WHAT TO PRODUCE >> The answer must consist of every record below, reproduced exactly.

RECORDS FOR THE EXERCISE >>
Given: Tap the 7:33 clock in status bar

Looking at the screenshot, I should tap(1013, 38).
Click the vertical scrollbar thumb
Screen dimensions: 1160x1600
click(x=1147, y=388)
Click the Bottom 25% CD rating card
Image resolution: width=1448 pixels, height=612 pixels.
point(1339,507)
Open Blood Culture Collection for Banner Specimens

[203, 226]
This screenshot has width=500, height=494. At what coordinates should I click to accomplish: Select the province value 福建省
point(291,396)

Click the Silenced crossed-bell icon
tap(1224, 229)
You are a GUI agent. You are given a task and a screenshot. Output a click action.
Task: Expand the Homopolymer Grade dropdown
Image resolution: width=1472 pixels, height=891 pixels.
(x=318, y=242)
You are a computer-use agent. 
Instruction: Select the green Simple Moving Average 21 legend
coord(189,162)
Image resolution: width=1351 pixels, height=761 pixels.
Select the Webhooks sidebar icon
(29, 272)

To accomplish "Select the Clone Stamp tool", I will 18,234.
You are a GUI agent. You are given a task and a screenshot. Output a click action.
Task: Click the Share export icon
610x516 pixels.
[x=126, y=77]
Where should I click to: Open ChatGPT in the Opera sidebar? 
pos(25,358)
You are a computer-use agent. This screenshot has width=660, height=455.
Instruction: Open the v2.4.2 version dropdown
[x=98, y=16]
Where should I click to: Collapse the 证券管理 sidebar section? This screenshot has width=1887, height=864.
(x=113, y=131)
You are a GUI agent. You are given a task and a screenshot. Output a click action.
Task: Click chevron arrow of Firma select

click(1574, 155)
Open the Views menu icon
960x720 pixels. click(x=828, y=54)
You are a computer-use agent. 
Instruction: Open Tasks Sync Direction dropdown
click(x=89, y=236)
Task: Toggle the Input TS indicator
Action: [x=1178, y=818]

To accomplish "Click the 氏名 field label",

SOLUTION FOR THIS PROBLEM >>
Given: Tap the 7:33 clock in status bar

Looking at the screenshot, I should tap(1013, 38).
Click the vertical scrollbar thumb
Screen dimensions: 1160x1600
click(x=1147, y=388)
Click the Bottom 25% CD rating card
Image resolution: width=1448 pixels, height=612 pixels.
point(1339,507)
Open Blood Culture Collection for Banner Specimens

[203, 226]
This screenshot has width=500, height=494. At what coordinates should I click to accomplish: Select the province value 福建省
point(291,396)

Click the Silenced crossed-bell icon
tap(1224, 229)
You are a GUI agent. You are given a task and a screenshot. Output a click action.
Task: Expand the Homopolymer Grade dropdown
Image resolution: width=1472 pixels, height=891 pixels.
(x=318, y=242)
You are a computer-use agent. 
Instruction: Select the green Simple Moving Average 21 legend
coord(189,162)
Image resolution: width=1351 pixels, height=761 pixels.
Select the Webhooks sidebar icon
(29, 272)

To accomplish "Select the Clone Stamp tool", I will 18,234.
You are a GUI agent. You are given a task and a screenshot. Output a click action.
Task: Click the Share export icon
610x516 pixels.
[x=126, y=77]
Where should I click to: Open ChatGPT in the Opera sidebar? 
pos(25,358)
You are a computer-use agent. This screenshot has width=660, height=455.
Instruction: Open the v2.4.2 version dropdown
[x=98, y=16]
Where should I click to: Collapse the 证券管理 sidebar section? This screenshot has width=1887, height=864.
(x=113, y=131)
You are a GUI agent. You are given a task and a screenshot. Output a click action.
Task: Click chevron arrow of Firma select

click(1574, 155)
Open the Views menu icon
960x720 pixels. click(x=828, y=54)
You are a computer-use agent. 
Instruction: Open Tasks Sync Direction dropdown
click(x=89, y=236)
Task: Toggle the Input TS indicator
Action: [x=1178, y=818]

To accomplish "Click the 氏名 field label",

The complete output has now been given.